━━━━━ Given information ━━━━━

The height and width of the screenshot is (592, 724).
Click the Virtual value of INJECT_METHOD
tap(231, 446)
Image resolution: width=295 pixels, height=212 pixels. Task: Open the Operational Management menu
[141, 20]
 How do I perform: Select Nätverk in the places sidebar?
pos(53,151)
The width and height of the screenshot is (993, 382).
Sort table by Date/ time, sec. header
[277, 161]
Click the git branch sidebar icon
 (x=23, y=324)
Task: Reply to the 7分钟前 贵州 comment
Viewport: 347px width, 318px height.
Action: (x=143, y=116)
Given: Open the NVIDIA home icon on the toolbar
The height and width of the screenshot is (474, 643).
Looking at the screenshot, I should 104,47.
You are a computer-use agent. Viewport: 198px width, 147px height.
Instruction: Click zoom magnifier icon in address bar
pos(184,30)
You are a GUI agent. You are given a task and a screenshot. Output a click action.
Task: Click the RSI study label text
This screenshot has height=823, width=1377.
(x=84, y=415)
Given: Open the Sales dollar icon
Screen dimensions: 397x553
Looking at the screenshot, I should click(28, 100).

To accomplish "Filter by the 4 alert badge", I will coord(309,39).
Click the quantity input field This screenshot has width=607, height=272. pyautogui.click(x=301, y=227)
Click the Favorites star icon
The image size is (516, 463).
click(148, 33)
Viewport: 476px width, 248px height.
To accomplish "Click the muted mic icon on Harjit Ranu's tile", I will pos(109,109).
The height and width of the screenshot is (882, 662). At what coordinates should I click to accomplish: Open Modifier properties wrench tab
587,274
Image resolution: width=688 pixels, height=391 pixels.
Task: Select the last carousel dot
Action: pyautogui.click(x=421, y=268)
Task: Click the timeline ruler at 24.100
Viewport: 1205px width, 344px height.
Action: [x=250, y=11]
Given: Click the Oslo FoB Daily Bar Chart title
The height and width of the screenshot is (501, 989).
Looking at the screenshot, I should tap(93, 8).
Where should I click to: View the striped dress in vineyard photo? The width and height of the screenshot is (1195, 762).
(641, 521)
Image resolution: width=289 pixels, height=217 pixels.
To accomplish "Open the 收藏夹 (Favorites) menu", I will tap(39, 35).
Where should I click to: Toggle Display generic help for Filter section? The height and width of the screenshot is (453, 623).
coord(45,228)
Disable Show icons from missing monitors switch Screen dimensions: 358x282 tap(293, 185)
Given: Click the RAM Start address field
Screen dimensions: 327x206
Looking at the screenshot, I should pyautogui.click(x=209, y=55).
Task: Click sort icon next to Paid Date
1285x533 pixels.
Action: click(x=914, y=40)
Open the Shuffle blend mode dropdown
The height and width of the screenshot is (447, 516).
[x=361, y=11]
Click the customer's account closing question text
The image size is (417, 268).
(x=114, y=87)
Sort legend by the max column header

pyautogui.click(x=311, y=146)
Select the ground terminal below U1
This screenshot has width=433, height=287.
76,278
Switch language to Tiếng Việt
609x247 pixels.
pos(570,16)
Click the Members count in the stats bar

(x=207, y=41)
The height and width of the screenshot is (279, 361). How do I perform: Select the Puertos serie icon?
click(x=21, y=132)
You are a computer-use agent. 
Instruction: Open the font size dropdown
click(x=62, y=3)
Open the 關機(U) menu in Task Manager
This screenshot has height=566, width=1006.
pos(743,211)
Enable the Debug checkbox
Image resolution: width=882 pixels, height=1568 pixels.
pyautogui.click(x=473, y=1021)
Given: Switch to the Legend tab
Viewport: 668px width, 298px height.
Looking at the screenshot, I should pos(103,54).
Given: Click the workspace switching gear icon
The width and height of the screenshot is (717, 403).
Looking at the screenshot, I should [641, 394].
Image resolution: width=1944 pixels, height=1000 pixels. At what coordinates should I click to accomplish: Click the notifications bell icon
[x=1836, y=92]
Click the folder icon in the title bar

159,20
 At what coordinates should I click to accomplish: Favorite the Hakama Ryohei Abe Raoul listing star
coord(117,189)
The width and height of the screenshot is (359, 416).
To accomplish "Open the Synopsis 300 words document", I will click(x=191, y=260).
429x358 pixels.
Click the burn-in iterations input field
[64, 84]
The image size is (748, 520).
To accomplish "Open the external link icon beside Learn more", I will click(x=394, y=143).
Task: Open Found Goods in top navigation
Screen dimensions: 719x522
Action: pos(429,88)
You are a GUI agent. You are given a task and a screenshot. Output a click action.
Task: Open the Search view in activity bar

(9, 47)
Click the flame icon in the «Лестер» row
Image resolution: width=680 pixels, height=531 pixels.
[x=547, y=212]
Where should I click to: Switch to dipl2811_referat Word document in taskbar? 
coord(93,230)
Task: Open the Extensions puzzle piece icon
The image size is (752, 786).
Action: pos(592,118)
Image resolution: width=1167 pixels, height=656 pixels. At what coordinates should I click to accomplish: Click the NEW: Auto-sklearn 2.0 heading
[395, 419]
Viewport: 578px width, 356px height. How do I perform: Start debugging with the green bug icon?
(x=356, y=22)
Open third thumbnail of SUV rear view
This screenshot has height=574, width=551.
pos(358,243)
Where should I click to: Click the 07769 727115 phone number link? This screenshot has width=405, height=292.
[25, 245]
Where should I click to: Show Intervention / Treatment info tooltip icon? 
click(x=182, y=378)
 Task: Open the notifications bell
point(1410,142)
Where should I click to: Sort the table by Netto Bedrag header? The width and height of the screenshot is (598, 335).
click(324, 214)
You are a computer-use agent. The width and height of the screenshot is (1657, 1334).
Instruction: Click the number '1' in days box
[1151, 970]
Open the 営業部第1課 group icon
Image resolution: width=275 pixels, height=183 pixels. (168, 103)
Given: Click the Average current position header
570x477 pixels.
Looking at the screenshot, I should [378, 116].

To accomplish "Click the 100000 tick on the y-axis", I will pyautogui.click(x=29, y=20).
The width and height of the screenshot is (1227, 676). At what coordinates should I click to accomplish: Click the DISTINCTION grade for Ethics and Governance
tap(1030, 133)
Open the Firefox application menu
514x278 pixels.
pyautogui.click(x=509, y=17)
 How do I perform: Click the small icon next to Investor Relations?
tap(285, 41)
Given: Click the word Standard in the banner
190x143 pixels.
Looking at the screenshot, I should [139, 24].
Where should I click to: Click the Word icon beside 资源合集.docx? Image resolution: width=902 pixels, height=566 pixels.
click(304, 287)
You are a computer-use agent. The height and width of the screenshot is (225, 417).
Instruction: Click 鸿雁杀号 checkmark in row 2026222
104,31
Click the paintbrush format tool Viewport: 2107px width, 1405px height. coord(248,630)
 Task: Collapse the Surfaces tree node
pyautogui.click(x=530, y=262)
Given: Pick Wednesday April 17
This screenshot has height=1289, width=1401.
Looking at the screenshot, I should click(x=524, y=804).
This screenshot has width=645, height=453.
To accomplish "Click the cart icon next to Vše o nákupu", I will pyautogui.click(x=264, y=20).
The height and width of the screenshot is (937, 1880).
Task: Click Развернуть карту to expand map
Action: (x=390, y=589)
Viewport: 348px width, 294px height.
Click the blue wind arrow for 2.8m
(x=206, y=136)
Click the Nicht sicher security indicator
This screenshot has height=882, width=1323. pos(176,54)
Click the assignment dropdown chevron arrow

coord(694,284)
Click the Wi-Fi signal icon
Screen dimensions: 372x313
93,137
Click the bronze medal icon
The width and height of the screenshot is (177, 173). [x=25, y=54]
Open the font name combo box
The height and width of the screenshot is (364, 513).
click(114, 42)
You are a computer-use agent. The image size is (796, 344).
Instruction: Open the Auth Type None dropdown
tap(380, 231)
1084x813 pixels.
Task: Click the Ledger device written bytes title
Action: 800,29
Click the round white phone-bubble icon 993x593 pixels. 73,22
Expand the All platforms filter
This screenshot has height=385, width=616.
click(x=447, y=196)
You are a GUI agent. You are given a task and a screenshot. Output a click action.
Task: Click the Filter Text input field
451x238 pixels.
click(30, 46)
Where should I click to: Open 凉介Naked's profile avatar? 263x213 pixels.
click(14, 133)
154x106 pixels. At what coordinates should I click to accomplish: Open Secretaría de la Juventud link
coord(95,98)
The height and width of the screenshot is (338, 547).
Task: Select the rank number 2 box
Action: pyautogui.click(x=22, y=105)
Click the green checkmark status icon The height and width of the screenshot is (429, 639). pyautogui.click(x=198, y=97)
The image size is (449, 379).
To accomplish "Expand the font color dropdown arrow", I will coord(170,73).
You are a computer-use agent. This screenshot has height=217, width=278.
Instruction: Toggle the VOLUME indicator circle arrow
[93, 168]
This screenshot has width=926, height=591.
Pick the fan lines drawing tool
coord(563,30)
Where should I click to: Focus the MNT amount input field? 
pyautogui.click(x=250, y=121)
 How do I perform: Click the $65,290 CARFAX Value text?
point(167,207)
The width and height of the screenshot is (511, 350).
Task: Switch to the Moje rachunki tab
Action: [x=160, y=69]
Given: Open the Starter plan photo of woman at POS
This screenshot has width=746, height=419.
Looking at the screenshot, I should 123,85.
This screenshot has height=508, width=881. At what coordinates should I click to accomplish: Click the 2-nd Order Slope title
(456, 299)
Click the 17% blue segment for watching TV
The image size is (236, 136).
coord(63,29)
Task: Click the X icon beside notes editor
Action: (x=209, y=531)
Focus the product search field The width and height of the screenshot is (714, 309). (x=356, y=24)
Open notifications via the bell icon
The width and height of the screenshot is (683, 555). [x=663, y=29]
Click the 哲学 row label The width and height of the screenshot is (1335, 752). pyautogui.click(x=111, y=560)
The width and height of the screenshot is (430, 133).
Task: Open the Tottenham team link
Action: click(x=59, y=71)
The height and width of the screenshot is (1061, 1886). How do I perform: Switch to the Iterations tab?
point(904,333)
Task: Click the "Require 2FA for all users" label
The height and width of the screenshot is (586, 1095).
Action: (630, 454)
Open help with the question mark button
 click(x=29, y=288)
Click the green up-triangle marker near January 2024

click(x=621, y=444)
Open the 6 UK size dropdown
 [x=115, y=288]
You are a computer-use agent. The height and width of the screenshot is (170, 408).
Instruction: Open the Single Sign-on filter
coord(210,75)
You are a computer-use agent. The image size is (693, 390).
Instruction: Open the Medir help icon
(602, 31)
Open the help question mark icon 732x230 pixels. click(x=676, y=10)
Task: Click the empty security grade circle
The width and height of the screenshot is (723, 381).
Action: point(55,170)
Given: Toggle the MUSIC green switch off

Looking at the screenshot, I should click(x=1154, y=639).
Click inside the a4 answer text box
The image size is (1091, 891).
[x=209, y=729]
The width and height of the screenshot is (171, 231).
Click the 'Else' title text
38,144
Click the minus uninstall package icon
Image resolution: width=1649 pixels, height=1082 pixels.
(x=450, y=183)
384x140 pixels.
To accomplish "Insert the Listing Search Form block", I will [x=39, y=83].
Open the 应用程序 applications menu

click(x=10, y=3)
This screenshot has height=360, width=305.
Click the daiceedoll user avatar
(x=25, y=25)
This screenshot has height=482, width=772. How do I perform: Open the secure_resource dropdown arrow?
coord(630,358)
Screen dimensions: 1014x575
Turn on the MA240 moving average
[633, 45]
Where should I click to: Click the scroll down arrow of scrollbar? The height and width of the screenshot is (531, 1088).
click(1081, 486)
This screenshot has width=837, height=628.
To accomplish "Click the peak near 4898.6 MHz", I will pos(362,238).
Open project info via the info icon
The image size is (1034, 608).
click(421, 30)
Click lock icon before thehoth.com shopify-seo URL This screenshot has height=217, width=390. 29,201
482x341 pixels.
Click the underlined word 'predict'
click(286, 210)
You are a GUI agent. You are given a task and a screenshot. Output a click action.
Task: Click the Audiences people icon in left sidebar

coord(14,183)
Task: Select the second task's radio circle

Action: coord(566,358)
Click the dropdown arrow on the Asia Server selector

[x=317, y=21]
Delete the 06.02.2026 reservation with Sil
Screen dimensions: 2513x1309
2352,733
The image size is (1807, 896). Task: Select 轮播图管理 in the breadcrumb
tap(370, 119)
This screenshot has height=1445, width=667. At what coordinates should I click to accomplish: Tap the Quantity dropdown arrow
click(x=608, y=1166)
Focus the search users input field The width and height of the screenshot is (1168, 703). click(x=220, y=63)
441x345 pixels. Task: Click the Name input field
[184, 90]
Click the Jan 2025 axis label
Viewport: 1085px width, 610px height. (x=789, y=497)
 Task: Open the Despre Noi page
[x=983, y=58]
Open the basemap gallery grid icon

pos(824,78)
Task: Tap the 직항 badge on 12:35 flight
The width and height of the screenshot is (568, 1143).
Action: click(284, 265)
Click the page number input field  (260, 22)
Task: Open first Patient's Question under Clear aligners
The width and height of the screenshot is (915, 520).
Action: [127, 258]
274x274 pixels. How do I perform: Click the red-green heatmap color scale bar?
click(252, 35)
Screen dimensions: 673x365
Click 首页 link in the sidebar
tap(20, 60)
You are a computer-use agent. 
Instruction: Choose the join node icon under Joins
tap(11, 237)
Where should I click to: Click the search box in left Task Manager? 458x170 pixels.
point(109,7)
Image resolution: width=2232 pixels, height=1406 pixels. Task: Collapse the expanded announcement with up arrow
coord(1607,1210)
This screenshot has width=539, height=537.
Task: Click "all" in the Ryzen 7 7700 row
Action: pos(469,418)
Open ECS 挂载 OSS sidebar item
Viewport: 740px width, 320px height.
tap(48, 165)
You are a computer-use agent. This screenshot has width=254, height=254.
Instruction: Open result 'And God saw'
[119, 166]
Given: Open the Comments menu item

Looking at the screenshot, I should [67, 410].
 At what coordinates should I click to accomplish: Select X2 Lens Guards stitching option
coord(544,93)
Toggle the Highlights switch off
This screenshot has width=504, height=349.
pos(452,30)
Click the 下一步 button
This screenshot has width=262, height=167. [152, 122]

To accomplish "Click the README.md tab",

━━━━━

• [Task details] Reproduce the material starting at the line containing "Open the basemap gallery grid icon" and ending at the line containing "Action: [127, 258]", keeping every line in full, and shift each click coordinate in the answers by adding 30 to it. Leave all other numbers unchanged.

• [Output]
Open the basemap gallery grid icon

pos(854,108)
Task: Tap the 직항 badge on 12:35 flight
The width and height of the screenshot is (568, 1143).
Action: click(314, 295)
Click the page number input field  (290, 52)
Task: Open first Patient's Question under Clear aligners
The width and height of the screenshot is (915, 520).
Action: [157, 288]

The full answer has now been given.